A pesar de la cantidad de
merchandising de Los Simpson que Fox lanzó en estos dieciocho años, a nadie
nunca se le ocurrió echar mano a las marcas ficticias que aparecen en la serie.
Eso es lo que pensó un joven
estudiante de marketing mexicano de nombre Rodrigo Contreras quien, tras
asesorarse sobre la propiedad de la marca de la cerveza Duff, decidió registrarla
a su nombre.
Contreras utilizó la fábrica de
tequila de su familia para una producción inicial de 9600 botellas de cerveza
Duff. El joven de 28 años, reparó en que lo más caro de una cerveza es hacerle
publicidad y como la marca Duff llega indirectamente a millones de hogares
alrededor del mundo, su público potencial le aseguraba un alto rédito.

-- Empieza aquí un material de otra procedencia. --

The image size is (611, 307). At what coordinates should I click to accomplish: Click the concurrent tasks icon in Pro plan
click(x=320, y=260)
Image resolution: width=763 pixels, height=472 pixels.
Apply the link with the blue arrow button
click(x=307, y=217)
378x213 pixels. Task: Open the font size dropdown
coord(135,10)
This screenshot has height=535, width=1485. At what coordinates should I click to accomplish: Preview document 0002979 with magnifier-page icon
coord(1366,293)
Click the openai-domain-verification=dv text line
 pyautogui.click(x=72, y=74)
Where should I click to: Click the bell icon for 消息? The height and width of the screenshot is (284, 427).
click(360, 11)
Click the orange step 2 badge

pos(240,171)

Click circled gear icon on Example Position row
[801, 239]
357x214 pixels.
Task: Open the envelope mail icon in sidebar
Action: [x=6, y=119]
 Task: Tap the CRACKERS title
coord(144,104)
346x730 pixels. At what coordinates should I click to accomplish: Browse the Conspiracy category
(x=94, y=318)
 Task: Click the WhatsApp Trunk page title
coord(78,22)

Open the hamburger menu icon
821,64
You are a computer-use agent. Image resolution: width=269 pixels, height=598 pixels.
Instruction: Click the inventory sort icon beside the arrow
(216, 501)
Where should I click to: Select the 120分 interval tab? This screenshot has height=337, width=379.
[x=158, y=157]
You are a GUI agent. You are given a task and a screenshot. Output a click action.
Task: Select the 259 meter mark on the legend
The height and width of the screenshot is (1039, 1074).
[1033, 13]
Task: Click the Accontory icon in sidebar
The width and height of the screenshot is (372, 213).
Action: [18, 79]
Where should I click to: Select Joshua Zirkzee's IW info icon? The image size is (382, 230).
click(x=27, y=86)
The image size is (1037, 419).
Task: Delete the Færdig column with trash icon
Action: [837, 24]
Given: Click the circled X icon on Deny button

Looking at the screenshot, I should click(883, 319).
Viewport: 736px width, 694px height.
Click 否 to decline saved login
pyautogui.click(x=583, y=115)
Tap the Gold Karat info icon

Después de usar la mitad de la producción en una fiesta con
amigos, Contreras pudo vender el resto de las botellas entre los bares de
Guadalajara, su ciudad natal. Al poco tiempo, la noticia se extendió como
reguero de pólvora y el incipiente empresario comenzó a recibir pedidos de
otras ciudades del país y del mundo por parte de coleccionistas que estaban
dispuestos a pagar hasta diez dólares por una botella de Duff, la cerveza que
Homero disfruta en cuanto tiene ocasión.
Sin embargo, inconvenientes de distribución obligaron al joven
empresario a buscar ayuda en el extranjero para vender su producto. De esta
manera, Contreras llegó a un acuerdo con la cervecera belga Haatch para
distribuir su producto en Europa donde ya tiene ha concesionado dos bares Duff
ubicados en Alemania.
¿Para cuando entonces
estarán disponibles los cigarrillos Laramie o los Pretzels de Marge? ¡Upps! ¿Acaso regalé un par de ideas?